Nigeria’s Central Bank (CBN) cut stop rates on medium and long-term Treasury bills at its latest primary market auction this week, marking a continued downward shift in domestic borrowing costs even as investor demand for government securities reached exceptional levels.
The CBN, acting in collaboration with the Debt Management Office (DMO), offered N1.05 trillion worth of Treasury bills at the midweek auction. Total subscriptions surged to N3.063 trillion, with investor appetite concentrated heavily at the long end of the curve. The 364-day bills alone attracted N2.893 trillion in bids, accounting for roughly 95 percent of all subscriptions.
Despite the scale of demand, the central bank exercised deliberate restraint. The CBN allotted only N691.87 billion to investors, representing approximately 23 percent of total bids, rejecting around 77 percent. The stop rate on 182-day bills was reduced to 16.62 percent from 16.65 percent, while the rate on 364-day instruments was cut to 16.63 percent from 16.72 percent recorded at the previous auction. The 91-day rate was held steady at 15.90 percent.
In the secondary market, trading remained largely quiet as investor attention focused on the primary auction. The average benchmark yield edged down by 3 basis points to 16.11 percent by the close of the session.

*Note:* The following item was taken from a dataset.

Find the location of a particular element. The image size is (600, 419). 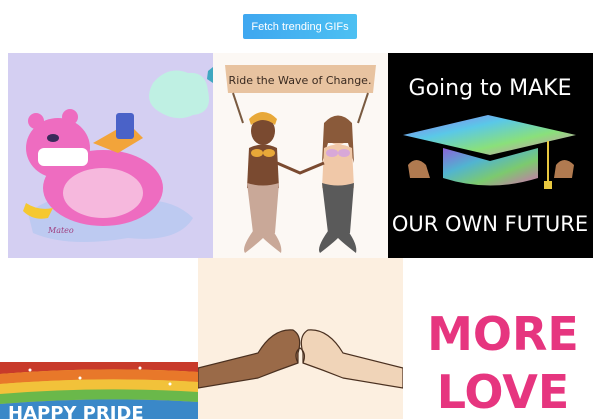

happy-pride-illustration: HAPPY PRIDE is located at coordinates (99, 390).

The rate reductions in the domestic market are being reinforced by improving conditions in Nigeria’s external debt market. Yields on Nigerian Eurobonds have also trended lower, supported by renewed investor confidence and the government’s move to secure approximately $5 billion in derivative-backed financing. The structure, which allows Nigeria to access liquidity while managing foreign exchange exposure, has helped ease pressure on sovereign spreads and pushed Eurobond prices higher across key maturities.
Analysts say the simultaneous decline in both local and external yields points to a broader repricing of Nigerian sovereign risk, after a prolonged period in which investors demanded steep premiums to compensate for inflation, currency volatility, and fiscal uncertainty.
The pattern of demand at this week’s auction, however, underscores a market that remains selective. While the one-year bill dominated subscriptions, mid-tenor demand for the 182-day instrument remained comparatively subdued, suggesting investors are still positioning cautiously across the yield curve.
For policymakers, the easing environment reduces the government’s borrowing costs and signals improving market sentiment, while also requiring careful management to avoid reigniting inflation or weakening the naira. The CBN’s strategy of cutting rates while simultaneously rejecting the bulk of bids reflects an effort to balance liquidity management with controlled market signalling.